Regression
Table of Contents
1. Instances
1.1. Linear Regression
- the prediction is an affine combination of the input feature vector.
- the model is described by the set of parameters:
- the weights vector
- the bias scalar
- the predictor is formulated as:
- the model is described by the set of parameters:
(defun predict (&key input-vector) (let ((w (fetch-weight-vector)) (b (fetch-bias))) (+ (dot-product w input-vector) b)))
- The loss function for this model is expressed as:
(defun mse-loss (inputs labels) "mean squared error, given lists of inputs and corresponding labels" (/ (sum (mapcar #'(lambda (input label) (square (- (predict input) label))) inputs labels)) N))
- this can also be termed as the cost-function.
- the average of the penalties (squared error in this case) over the dataset is termed as the empirical risk.
- Linear models rarely overfit : they're the simplest models one could use - see Occam's Razor
- a point of convenience about a loss function is that it should be differentiable : the square of the differnece is preferable to the absolute value due to this reason.
- this allows one to employ matrix calculus to potentially arrive to closed form solutions.
- condensing the above, that would be equating the nabla'd loss to zero.
1.2. Logistic Regression
- maps linear regression to a 0-1 scale, suited to the task of binary classification via the sigmoid function
(defun sigmoid (x) (let ((e (eulers-number desired-precision))) (/ 1 (+ 1 (power e (- x)))))) (defun linear-regression (x) ...) ; see previous section's predictor (defun logistic-regression (x) (sigmoid (linear-regression x)))
- the loss this time is negative-log-likelihood : the optimization criterion we're using is "maximum likelihood"

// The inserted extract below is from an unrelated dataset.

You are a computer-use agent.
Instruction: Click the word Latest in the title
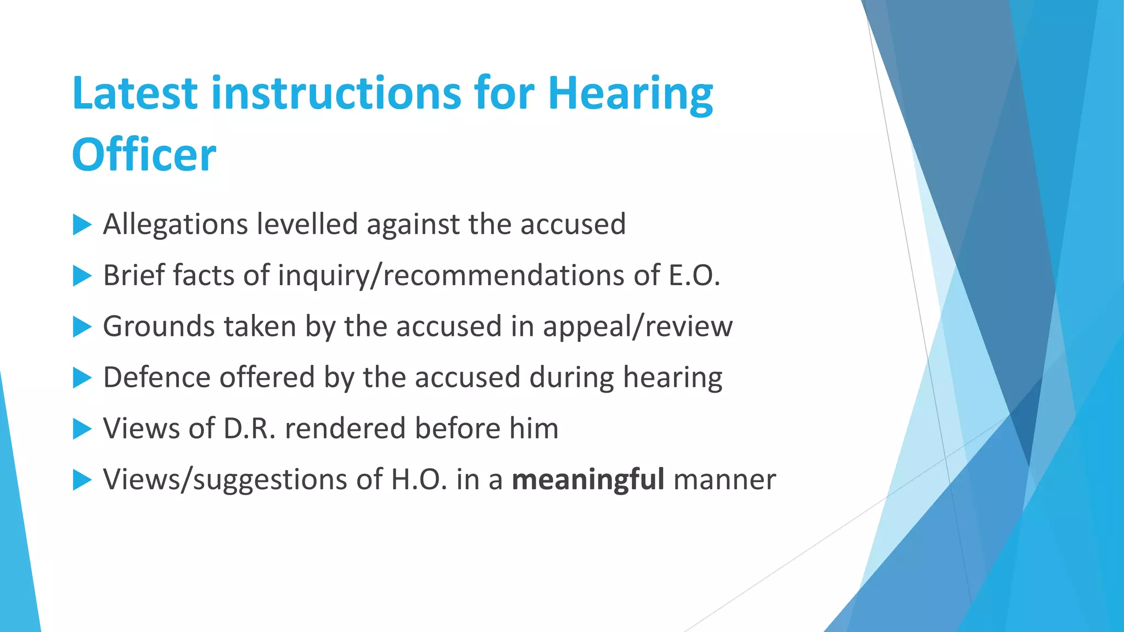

- the likelihood for a positive sample is the result of the predictor
- "1 - that" would be the likelihood of a negative sample
- given the labels are binary (1s and 0s) units, the likelihood when observing a dataset, based on this model would be:
(defun likelihood (input label) (let ((prediction (logistic-regression input))) (* (power prediction label) (power (- 1 prediction) (- 1 label))))) (defun overall-likelihood (inputs labels) (reduce #'multiply (mapcar #'likelihood inputs labels) :initial-value 1))

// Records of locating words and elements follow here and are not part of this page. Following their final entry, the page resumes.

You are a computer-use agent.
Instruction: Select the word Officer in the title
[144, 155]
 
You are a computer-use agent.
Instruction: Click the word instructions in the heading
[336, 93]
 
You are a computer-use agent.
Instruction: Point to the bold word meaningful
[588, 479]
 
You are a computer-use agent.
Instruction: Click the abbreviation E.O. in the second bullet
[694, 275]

- do note that this is simply the mathematical representation of the concept and not how one actually goes about the computation.
- because we wish to differentiate the likelihood, we map it via a convenient monotonic function (exponentiation is expensive) that doesn't change the characteristics of the loss's maximas and minimas.
hence the logarithm.
(defun log-likelihood (input label) (let (prediction (logistic-regression input)) (+ (* label (log prediction)) (* (- 1 label) (log (- 1 prediction)))))) (defun log-overall-likelihood (inputs labels) (reduce #'add (mapcar #'log-likelihood inputs labels) :initial-value 0))

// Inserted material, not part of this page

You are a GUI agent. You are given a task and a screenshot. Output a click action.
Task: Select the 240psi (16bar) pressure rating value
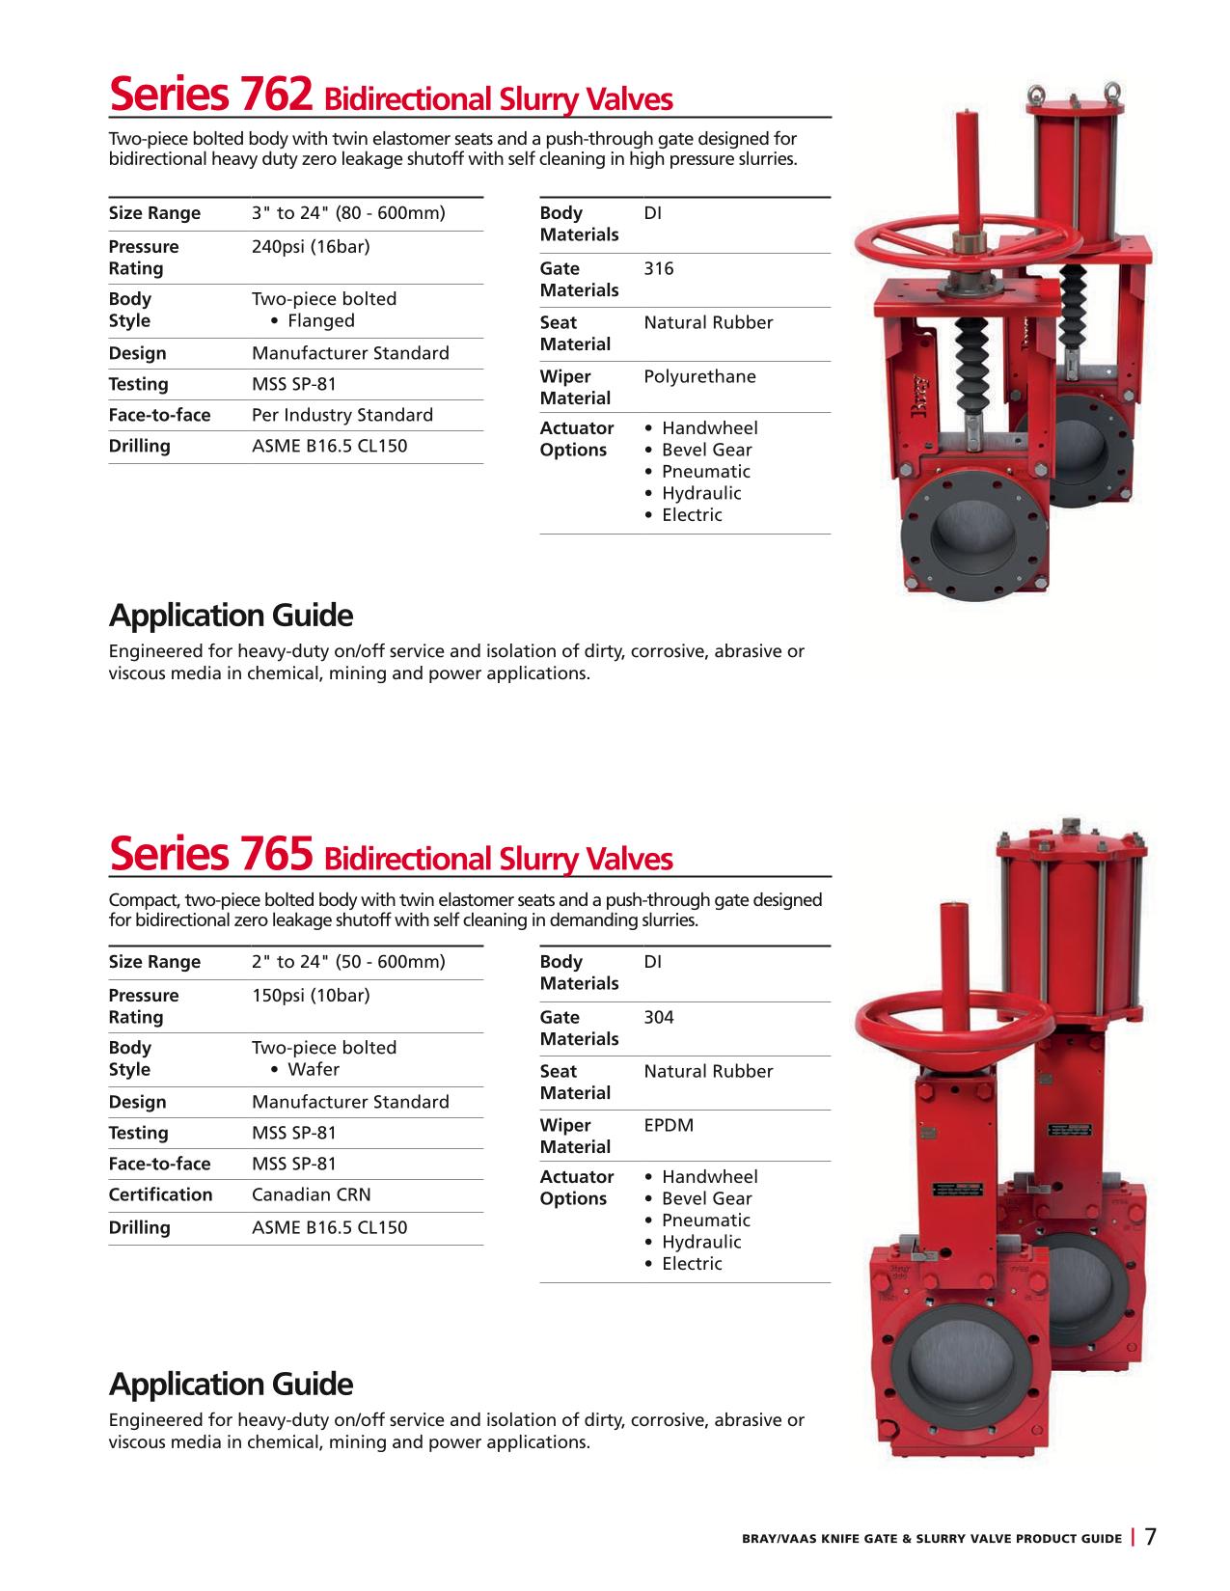(311, 247)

- Likelihood is explored further in its own node.
- matrix calculus alone isn't sufficient in this and there's no convenient closed-form solution
- more generic optimization techniques like Gradient Descent are required
2. Misc
2.1. Kernel Regression
- Non-parametric model
- briefly speaking,
- the idea is to estimate the value of the function being modelled at a point using a weighted average of the function's values at surrounding known input output pairs.
- the weights are decided by a kernel of our choice that has the following primary nature:
- values closer to the center (the point being estimated) have larger weights
- values farther away have lower weights
- preferably engineer a differentiable kernel to avoid a jerky regression curve output.
- given that this is a non-parametric model, the weights are based on the dataset we already have:
(defun kernel (input) ...);;suitable kernel function) (defun distance (input index) (/ (- (fetch-feature index) input) b));b is a hyperparameter (defun generate-weight (input index) (* (length dataset) (/ (kernel (distance input index)) (reduce #'+ (mapcar #'(lambda (index); different index (kernel (distance input index))) (range (length dataset))) 0)))) (defun func (input);;modelling function (/ (reduce #'+ (mapcar #'(lambda (index) (* (fetch-label index) (generate-weight input index))) (range (length dataset))) 0) (length dataset)))
the kernel should satisfy some basic requirements as above. The most frequenctly used is the Guassian kernel
(defun kernel (input) (* (/ 1 (sqrt (* 2 pi))) (exp (/ (- (square input)) 2))))
b is a hyperparameter that dictates the fit of the regression curve and can be chosen using a validation set. A higher value of b results in a larger span of receiving influence for the central point being analysed : that is the curve will be smoother and one can expect a regularized and good fit. Lowering b results in emphasizing local points more and will result in a more wavy curve that varies drastically depending on the surrounding points from the center - this may lead to an overfit.